- Satra Kanara Location within Assam Satra Kanara Location within India
- Coordinates: 26°15′24″N 90°55′12″E﻿ / ﻿26.25667°N 90.92000°E
- Country: India
- State: Assam
- District: Barpeta
- Subdivision: Baghbor

Area
- • Total: 21.25 km^{2} (8.20 sq mi)
- Elevation: 40 m (130 ft)

Population (2011)
- • Total: 30,994
- • Density: 1,459/km^{2} (3,778/sq mi)

Languages
- • Local: Assamese
- Time zone: UTC+5:30 (IST)
- PIN: 781308
- Vehicle registration: AS-15

= Satra Kanara =

Village in Assam, India

Satra Kanara is a village located in the Barpeta district of Assam, India. Sitting on the north bank of the Brahmaputra River, it is situated about 15 kilometres southwest of the district headquarter Barpeta.

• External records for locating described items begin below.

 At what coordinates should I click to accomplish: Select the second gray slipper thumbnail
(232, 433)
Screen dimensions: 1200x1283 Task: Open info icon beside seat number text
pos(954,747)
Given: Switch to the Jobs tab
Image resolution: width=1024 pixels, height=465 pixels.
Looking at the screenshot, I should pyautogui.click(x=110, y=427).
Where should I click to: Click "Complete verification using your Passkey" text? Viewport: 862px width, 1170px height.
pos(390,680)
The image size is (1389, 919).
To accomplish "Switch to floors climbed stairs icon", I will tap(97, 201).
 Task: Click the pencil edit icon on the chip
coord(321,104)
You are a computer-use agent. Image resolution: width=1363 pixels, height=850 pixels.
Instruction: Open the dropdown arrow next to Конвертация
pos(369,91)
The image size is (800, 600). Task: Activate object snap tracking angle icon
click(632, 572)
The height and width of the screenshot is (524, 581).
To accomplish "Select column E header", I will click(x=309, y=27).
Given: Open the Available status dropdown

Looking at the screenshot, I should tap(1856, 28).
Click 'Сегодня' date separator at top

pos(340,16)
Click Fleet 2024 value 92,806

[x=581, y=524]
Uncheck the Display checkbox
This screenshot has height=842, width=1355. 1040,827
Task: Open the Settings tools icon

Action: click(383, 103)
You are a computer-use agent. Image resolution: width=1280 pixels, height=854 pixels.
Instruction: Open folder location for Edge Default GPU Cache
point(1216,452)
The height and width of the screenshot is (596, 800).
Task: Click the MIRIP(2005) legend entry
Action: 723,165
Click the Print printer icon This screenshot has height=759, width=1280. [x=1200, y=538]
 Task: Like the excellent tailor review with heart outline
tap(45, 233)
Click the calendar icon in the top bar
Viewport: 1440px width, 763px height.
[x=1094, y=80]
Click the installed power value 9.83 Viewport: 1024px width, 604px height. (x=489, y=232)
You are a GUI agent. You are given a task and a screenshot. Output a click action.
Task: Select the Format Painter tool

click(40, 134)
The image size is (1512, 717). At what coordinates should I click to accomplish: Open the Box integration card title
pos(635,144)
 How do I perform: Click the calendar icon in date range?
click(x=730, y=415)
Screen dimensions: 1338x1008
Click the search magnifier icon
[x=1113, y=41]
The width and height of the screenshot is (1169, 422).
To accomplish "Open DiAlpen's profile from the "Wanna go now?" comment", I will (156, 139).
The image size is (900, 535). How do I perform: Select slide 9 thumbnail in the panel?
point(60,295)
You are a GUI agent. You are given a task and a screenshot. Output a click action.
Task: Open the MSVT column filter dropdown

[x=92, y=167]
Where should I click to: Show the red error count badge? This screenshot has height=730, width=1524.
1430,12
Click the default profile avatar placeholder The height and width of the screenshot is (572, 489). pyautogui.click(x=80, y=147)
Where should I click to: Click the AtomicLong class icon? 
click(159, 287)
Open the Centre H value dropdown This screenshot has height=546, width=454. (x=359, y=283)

In the 2011 census, the village was recorded to have a population of 30,994.

== Geography ==
Satra Kanara is bournded by Beki River to the northwest and Brahmaputra River to the south. Its neighboring settlements are Koemari, Kanara, Niz Baghbar, and Balajan. The village sprawls across 2124.8 hectares of land.

== Demographics ==
Satra Kanara had a population of 30,994 in the year 2011, with 51.34% being male and 48.66% being female. About 31.00% of the population participated in the workforce. The literacy rate stood at 35.21%, with 40.51% of the male residents and 29.57% of the female residents being literate.